DIRECTIONS - The entries are to be reproduced verbatim, and their pictures left out.

____

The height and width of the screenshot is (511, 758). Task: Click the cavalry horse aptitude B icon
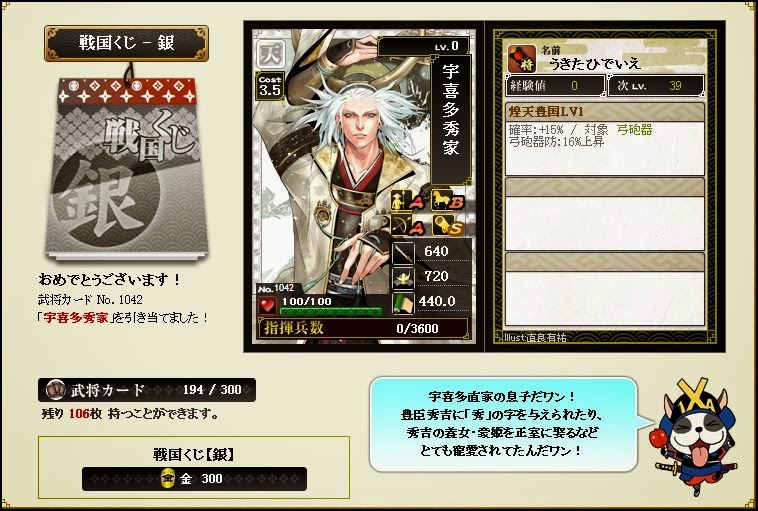click(x=448, y=200)
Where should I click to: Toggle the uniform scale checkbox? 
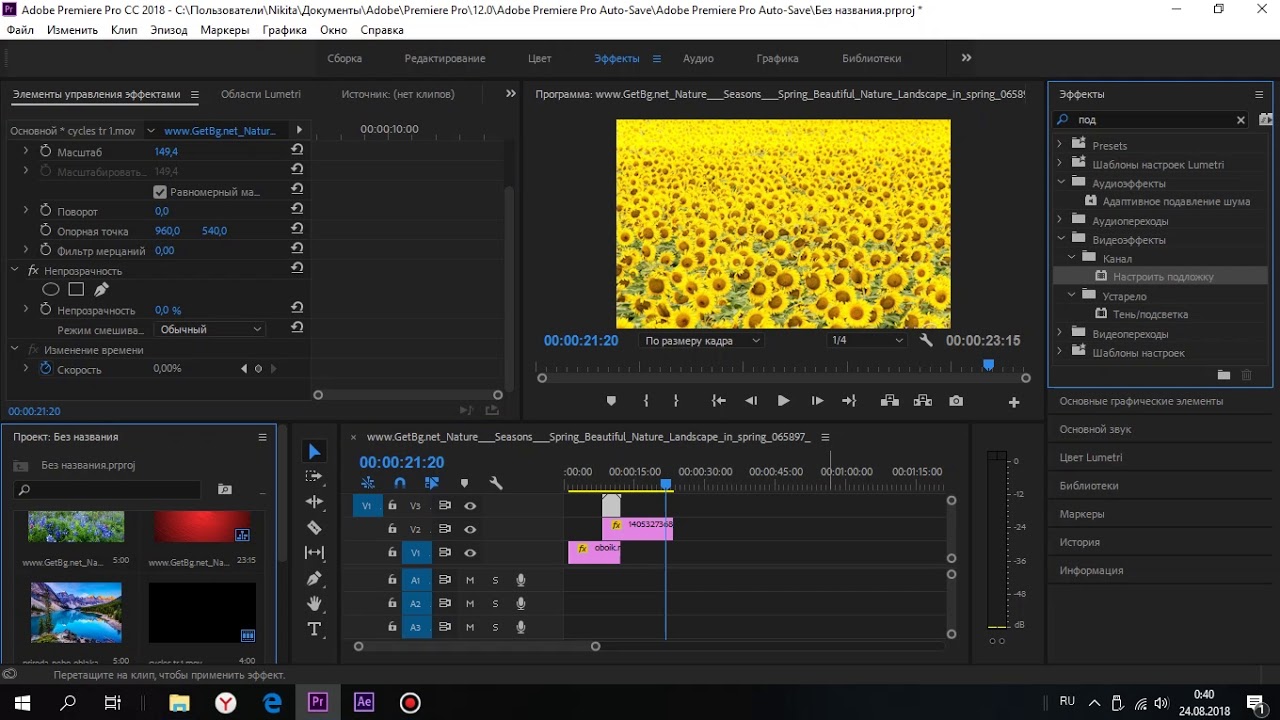tap(160, 192)
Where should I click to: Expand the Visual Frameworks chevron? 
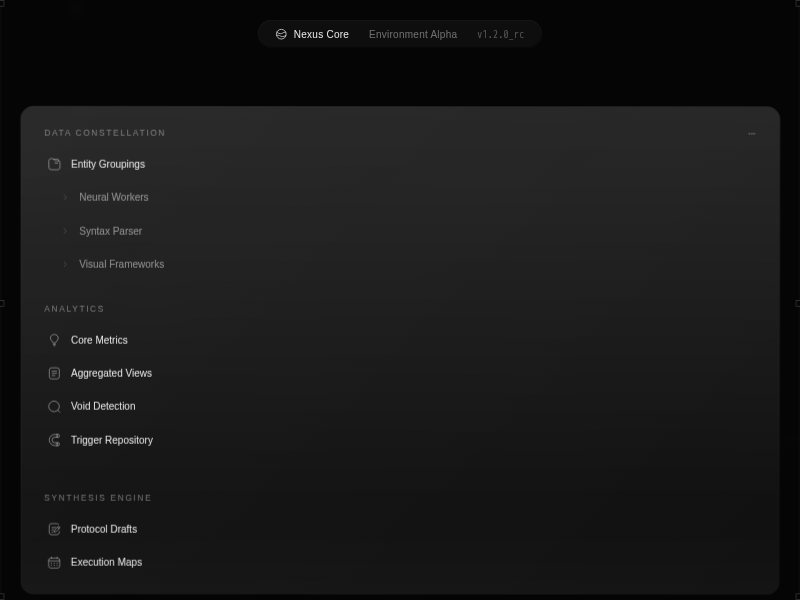coord(66,265)
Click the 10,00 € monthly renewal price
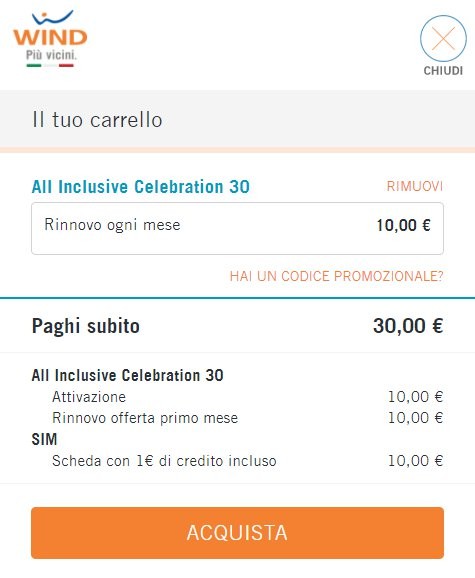 pos(404,225)
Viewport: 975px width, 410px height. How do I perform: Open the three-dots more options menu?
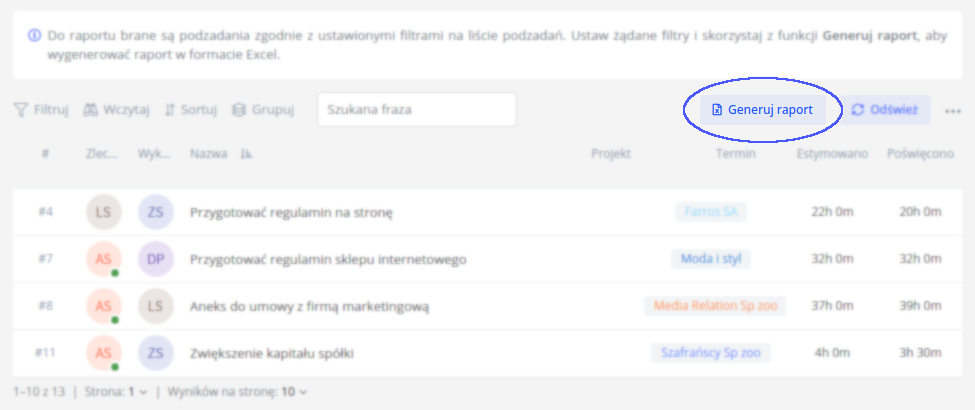coord(952,111)
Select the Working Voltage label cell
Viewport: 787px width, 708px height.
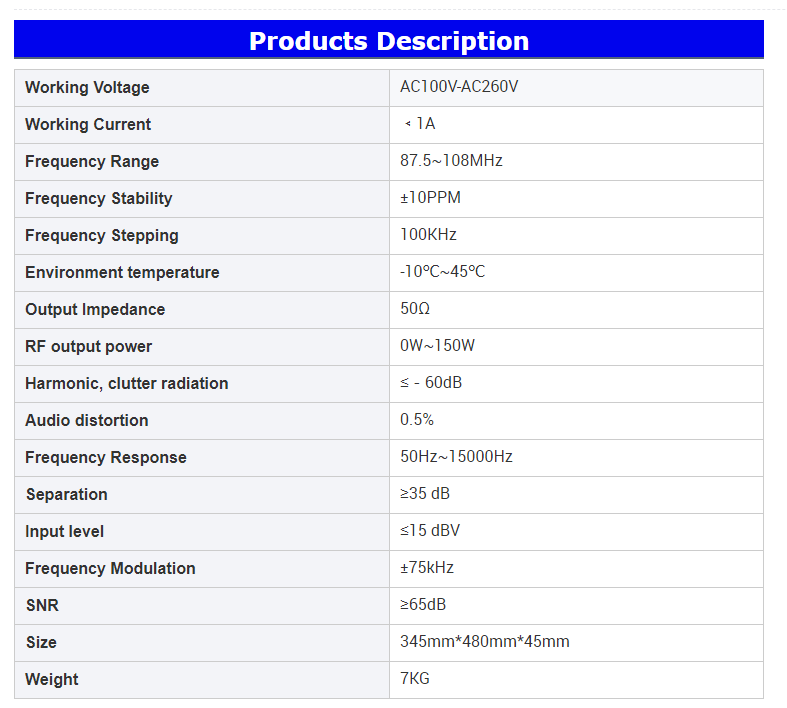point(87,88)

____

YOUR SOLUTION -
The height and width of the screenshot is (511, 758). Task: Click the cavalry horse aptitude B icon
click(x=448, y=200)
Where should I click to: Toggle the uniform scale checkbox? 
tap(160, 192)
Where should I click to: Expand the Visual Frameworks chevron? 
coord(66,265)
Click the 10,00 € monthly renewal price
 pos(404,225)
Viewport: 975px width, 410px height. How do I perform: Open the three-dots more options menu?
coord(952,111)
Select the Working Voltage label cell
Viewport: 787px width, 708px height.
point(87,88)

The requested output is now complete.